Buy the EoZ book, PROTOCOLS: Exposing Modern Antisemitism  today at Amazon!

Or order from your favorite bookseller, using ISBN 9798985708424. 

Read all about it here!

 

 

Sunday, October 23, 2022

Recently, Joshua Karlip wrote in Commentary about how Jewish studies in American academia have been taken over by a wokeism that marginalizes and denigrates Jews:

In December 2020, I participated in a Zoom panel at the annual Association for Jewish Studies Conference that discussed the state of the field of Jewish historiography over the past two decades. One participant noted that the first two decades of the 21st century have witnessed a rise in studies of the history of anti-Jewish violence. In response, I offered what I considered an innocuous explanation.

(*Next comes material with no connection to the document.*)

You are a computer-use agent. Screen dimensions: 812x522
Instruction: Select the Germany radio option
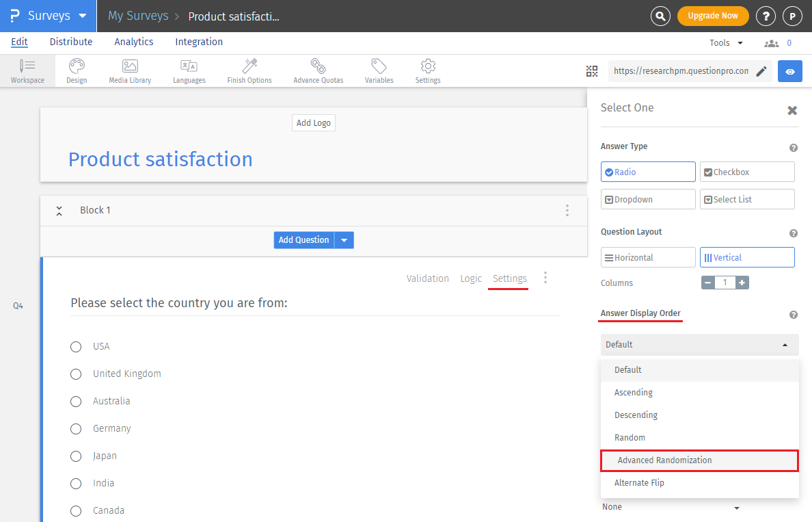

Over the past two decades, I suggested, Jews have experienced an alarming rise in violent attacks. Between 2000 and 2005, the second intifada targeted the Jewish civilian population of Israel, leaving nearly 1,000 dead. Here in America, we have witnessed synagogue shootings in Pittsburgh and Poway, as well as a steady stream of attacks, some deadly, on Jews who “look” like Jews—Orthodox men.

This explanation did not sit well with a senior scholar in the audience. “What you said was exceedingly Jewishly focused,” she lectured me. She then went on to “enlighten” me that those who attack Jews are not primarily targeting Jews. Rather, the true targets of their hatred are African Americans. These hatemongers simply are angry at American Jews for promoting African-American rights. She ended her disquisition with a challenge. If I were really serious about fighting anti-Semitism, she told me, I would openly ally myself with Black Lives Matter.
His article is specifically about his field, Jewish historiography, but we've seen similar absurdities in other Jewish studies fields, as in an article last year in Religion Dispatches that accused anyone who wants to see Judaism survive of being racist. 

Or when 200 Jewish Studies academics last year signed a petition condemning Israel for defending itself from Hamas rockets and saying that Israel was engaged in "Jewish supremacy."

Or even recently, when the Association for Jewish Studies decided to stop accepting ads from Tablet magazine, because some members objected to some of Tablet's articles. The critics aren't even slightly ashamed at preferring woke politics over free speech, noting that  "much of the magazine’s content is focused on decrying liberal ​'wokeness'" - clearly a major crime in today's Jewish Studies cliques.

I saw a small example last week, when I tweeted, "If Jews rejoicing during their holiday upsets you, you just may be an antisemite."
Zachary Braiterman, professor of Jewish Thought and Culture at Syracuse University, responded, "it's a show of force and deliberate provocation of Palestinians living in the Old City."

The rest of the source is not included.